PROBLEM STATEMENT: Filter the records, keeping every line that has the string "computer".

THE DATA:
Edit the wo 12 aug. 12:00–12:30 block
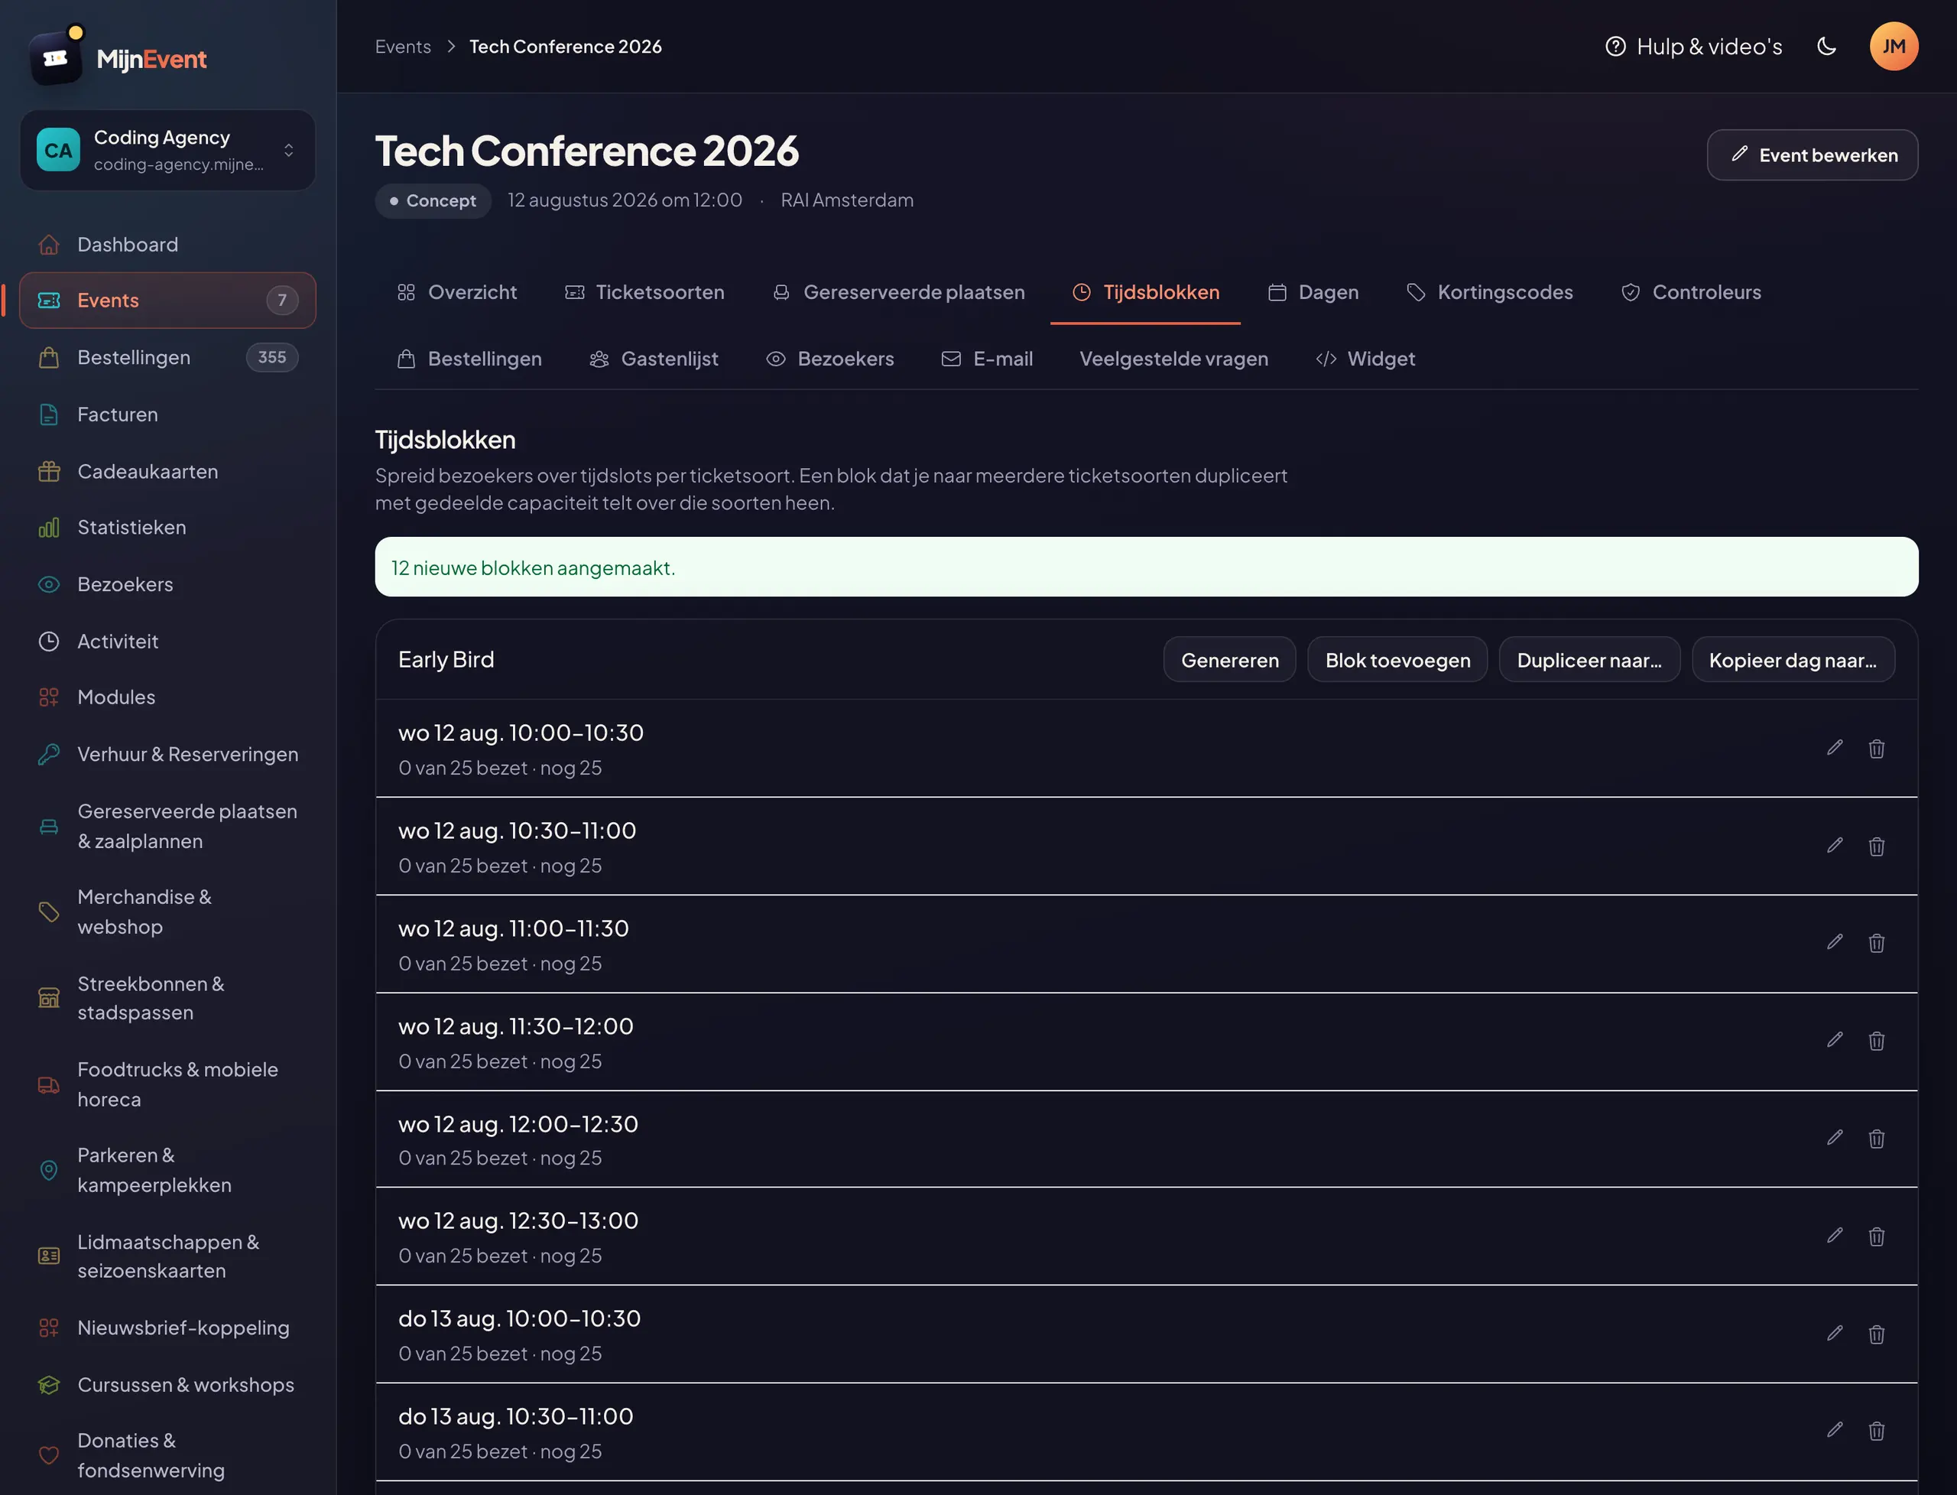The height and width of the screenshot is (1495, 1957). 1834,1138
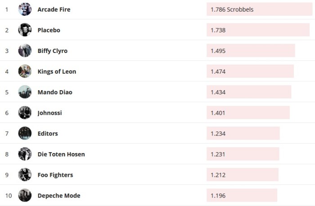Select the Kings of Leon name link

pos(57,71)
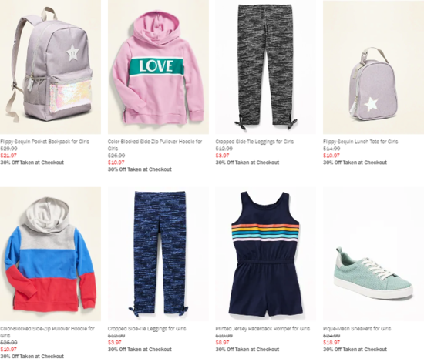Select the pink LOVE hoodie image
The height and width of the screenshot is (362, 424).
[158, 67]
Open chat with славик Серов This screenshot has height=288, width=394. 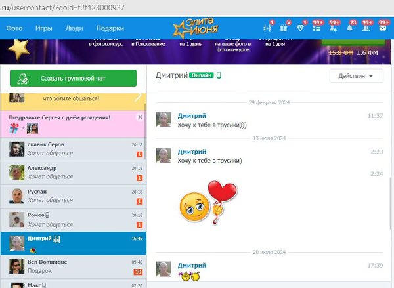[x=72, y=149]
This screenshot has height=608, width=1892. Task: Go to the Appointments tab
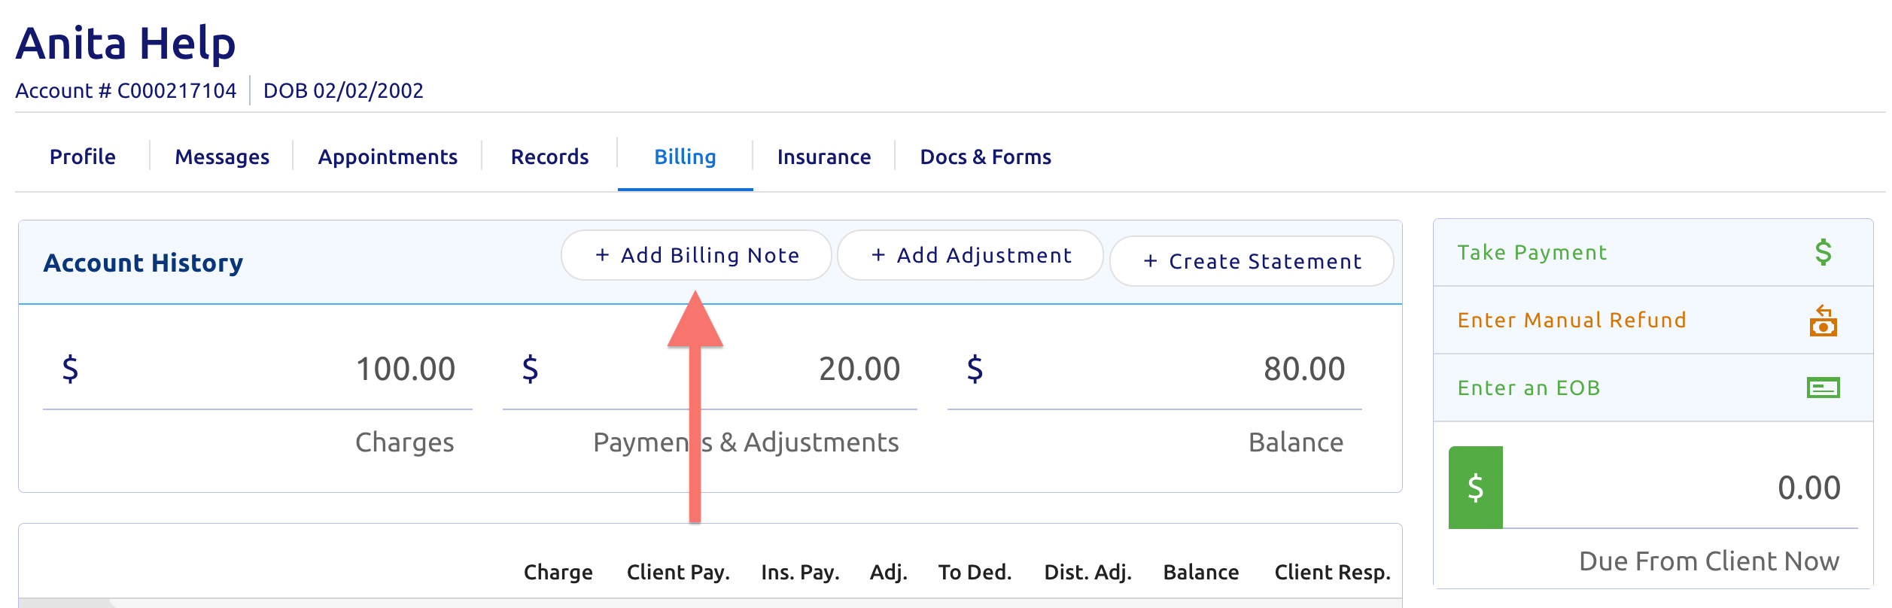click(388, 157)
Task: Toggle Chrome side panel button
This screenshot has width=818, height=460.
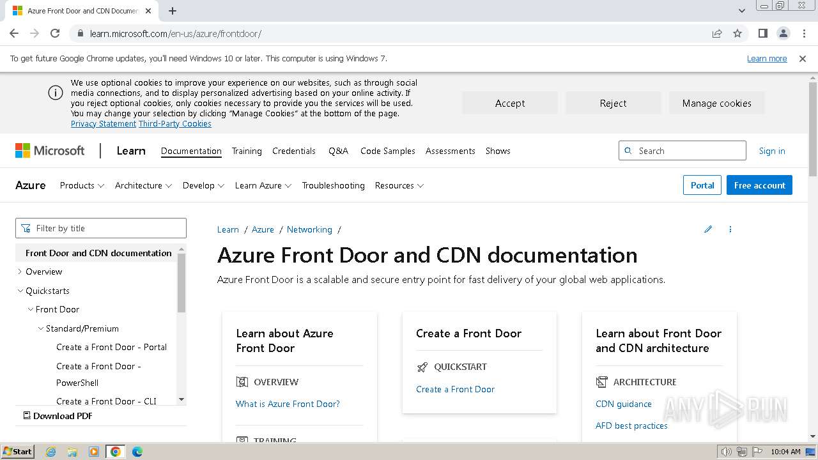Action: pos(762,33)
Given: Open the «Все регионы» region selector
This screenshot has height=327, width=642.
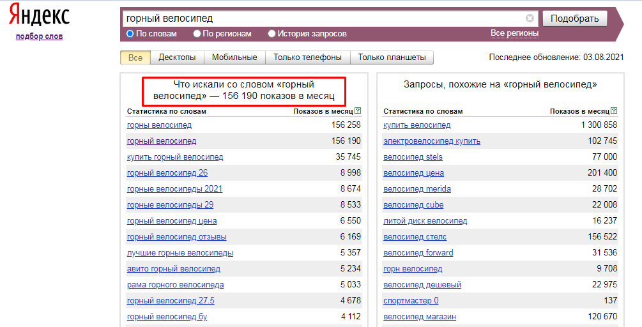Looking at the screenshot, I should [x=514, y=33].
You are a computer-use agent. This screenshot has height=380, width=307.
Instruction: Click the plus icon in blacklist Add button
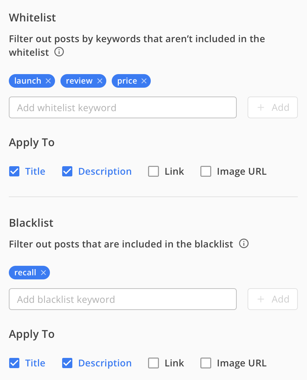[x=261, y=299]
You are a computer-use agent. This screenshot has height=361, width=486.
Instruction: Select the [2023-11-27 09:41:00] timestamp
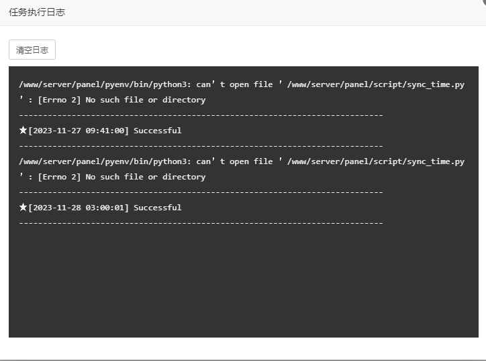click(78, 131)
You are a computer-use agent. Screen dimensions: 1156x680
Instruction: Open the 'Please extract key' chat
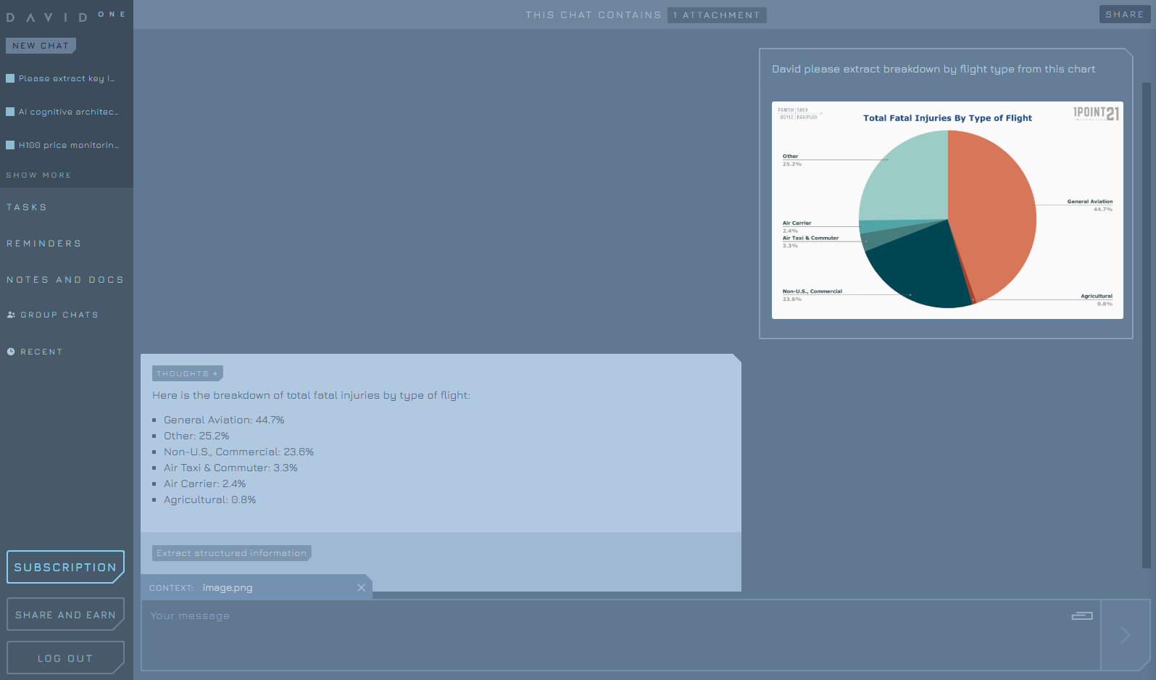point(66,79)
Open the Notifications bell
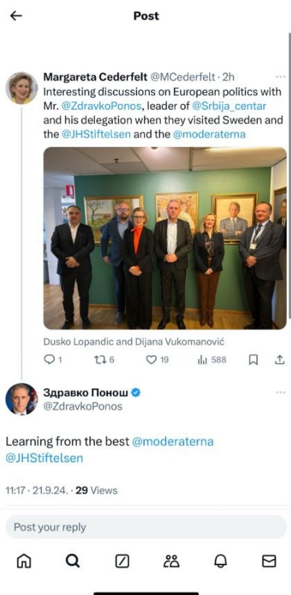The image size is (291, 595). (x=220, y=561)
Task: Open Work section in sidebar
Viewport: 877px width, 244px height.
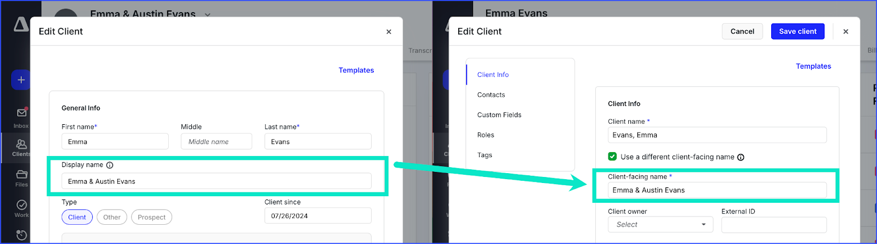Action: point(21,208)
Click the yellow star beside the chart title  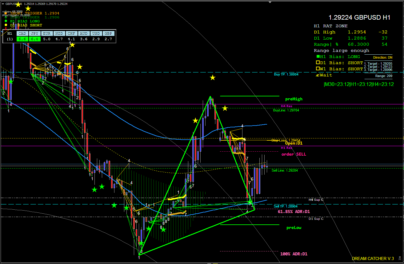(x=18, y=4)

RESULT OF THE TASK:
You are a computer-use agent. This screenshot has height=380, width=307.
You are a computer-use agent. This screenshot has height=361, width=486.
You are a computer-use agent. Screen dimensions: 1156x680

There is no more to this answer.